Когда я готовил интервью к 85-летию Тимофея Васильевича, вот что услышал: «Есть у нас Юлечка Гущина, уверен, далеко побежит, до Европы и мира». Мэтр чуть ошибся – через пятилетку упорного труда Юлия Гущина «добежала» до «золота» и «серебра» олимпийского Пекина-2008. Прохоров увидел ее триумф – его не стало четыре года спустя.

Рубцы на сердце

Сказать, что путь верноподданного «королевы спорта» на Дону был усеян розами, не берусь. Да, ярко светили олимпийские Рим и Токио, да, дважды он назывался лучшим тренером Союза, да, его авторитет буквально гремел. Но, увы, одновременно без шипов не обходилось.

Уезжали в Москву самые перспективные ученики – Валентин Чистяков, Александр Морозов, Эдуард Переверзев. Не от тренера – за птицей удачи.
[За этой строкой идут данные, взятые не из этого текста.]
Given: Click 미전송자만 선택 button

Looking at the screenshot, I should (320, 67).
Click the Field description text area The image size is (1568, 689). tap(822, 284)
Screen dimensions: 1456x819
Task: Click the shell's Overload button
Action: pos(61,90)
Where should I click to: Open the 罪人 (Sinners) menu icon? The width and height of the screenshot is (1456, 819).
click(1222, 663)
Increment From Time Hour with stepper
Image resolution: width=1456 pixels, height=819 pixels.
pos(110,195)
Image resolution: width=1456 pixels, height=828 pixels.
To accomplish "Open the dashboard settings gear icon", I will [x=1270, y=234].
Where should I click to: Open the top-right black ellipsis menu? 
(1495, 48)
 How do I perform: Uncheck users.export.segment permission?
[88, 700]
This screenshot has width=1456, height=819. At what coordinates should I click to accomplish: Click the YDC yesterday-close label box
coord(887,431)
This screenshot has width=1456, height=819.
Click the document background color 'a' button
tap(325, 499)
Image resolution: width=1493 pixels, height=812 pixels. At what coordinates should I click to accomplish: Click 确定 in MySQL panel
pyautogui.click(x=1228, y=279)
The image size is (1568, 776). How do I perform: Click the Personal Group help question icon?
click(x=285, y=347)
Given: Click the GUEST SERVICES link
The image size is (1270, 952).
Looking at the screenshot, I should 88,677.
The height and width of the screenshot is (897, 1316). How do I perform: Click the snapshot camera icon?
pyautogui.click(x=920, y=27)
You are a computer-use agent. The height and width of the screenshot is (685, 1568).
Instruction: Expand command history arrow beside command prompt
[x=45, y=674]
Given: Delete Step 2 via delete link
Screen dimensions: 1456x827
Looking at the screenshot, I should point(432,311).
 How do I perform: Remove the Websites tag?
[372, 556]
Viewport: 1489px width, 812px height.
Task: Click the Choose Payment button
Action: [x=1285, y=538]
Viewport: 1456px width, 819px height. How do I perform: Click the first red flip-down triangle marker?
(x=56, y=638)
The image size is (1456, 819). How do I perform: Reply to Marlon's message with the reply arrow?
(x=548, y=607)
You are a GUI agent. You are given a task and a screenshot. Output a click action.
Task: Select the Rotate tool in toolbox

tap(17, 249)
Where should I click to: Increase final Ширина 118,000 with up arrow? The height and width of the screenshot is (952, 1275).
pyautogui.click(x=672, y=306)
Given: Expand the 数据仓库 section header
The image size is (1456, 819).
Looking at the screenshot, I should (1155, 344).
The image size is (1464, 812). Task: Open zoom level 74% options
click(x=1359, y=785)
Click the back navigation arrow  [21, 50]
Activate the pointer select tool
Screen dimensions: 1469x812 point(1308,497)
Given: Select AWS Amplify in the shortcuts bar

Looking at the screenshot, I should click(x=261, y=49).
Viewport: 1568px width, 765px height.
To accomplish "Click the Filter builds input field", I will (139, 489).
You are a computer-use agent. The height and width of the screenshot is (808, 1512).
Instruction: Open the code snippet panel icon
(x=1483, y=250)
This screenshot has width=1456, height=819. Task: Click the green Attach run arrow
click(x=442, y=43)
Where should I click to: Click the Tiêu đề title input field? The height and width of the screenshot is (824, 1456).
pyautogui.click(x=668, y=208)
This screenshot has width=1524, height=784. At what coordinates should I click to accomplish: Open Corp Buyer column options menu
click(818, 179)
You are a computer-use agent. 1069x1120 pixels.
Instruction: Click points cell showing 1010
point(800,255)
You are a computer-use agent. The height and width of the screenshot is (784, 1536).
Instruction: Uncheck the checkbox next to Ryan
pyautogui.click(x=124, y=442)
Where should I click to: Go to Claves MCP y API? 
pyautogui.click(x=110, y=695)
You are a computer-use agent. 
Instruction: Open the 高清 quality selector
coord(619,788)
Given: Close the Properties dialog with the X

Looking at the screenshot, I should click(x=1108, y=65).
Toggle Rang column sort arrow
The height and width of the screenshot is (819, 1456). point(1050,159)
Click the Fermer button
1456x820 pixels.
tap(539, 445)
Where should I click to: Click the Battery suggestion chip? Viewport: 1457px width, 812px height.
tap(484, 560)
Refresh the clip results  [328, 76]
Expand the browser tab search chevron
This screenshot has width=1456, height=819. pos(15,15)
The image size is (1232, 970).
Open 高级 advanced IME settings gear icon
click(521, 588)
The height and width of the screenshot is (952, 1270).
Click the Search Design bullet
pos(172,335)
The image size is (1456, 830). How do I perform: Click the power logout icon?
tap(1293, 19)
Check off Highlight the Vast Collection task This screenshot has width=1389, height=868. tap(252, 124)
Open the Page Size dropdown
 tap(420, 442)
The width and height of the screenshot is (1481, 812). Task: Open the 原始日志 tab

Уезжавшие между тем связи с учителем не теряли. Чистяков, к примеру, каждый подготовительный период проводил у Прохорова в Ростове, за советами постоянно подъезжал Морозов. Тимофей Васильевич, конечно же, помогал парням всей душой, а вот что в ней, душе, творилось, можно лишь предполагать. Оно твое, родное, выстраданное – и фактически не твое.

Та же Юля Гущина, найденная в Волгодонске и им выпестованная, пройдя школу Прохорова, высшие награды получила под началом столичного специалиста. Это не в осуждение, разное случается, просто факт остается фактом.

Тем не менее все подобное чепуха по сравнению с теми ударами судьбы, которые Тимофею Васильевичу пришлось пережить.

Морозов – красавец, барьерная надежда страны, трагически погиб, приехав домой на короткую побывку. В тот день поиграл за Доном с прохоровцами нового поколения в футбол, куда-то спеша, поймал машину, и в нее врезался (вот ведь черная ирония) катафалк.

Чистяков разбился в автокатастрофе, будучи за рулем собственного авто.

Безвременно умер Контарев.

Тут вариант отца, потерявшего любимых сыновей и вынужденно идущего по жизненной тропе без них, только с воспоминаниями.

И рубцами на сердце. Ведь они живы в памяти и роскошно стелющимися над барьерами экстра-мастерами, и зелеными пацанчиками, робко пришедшими к нему когда-то в зал, на стадион. По сути, выпестованными, словно заботливой нянькой.

Добившись в спорте определенных успехов, его питомцы не затерялись, завершив карьеру. Многоборец Геннадий Скиба возглавлял Торгово-промышленную палату Ростовской области, Дмитрий Костоглодов – профессор крупнейшего экономического вуза РИНХ, Виталий Лукьянов – академик технического университета. Владимир Скибенко, как и Тимофей Васильевич, закончил медицинский институт, Геннадий Кубликов, к сожалению, рано ушедший из жизни (тоже сердечная зарубка), пошел по стопам учителя, став отличным тренером, создав свою творческую школу шестовиков. Уже хрестоматийным можно считать, что из группы Прохорова вышел в будущем министр Правительства России Геннадий Меликьян.

Сажая по деревцу, мэтр вырастил буйный рукотворный лес.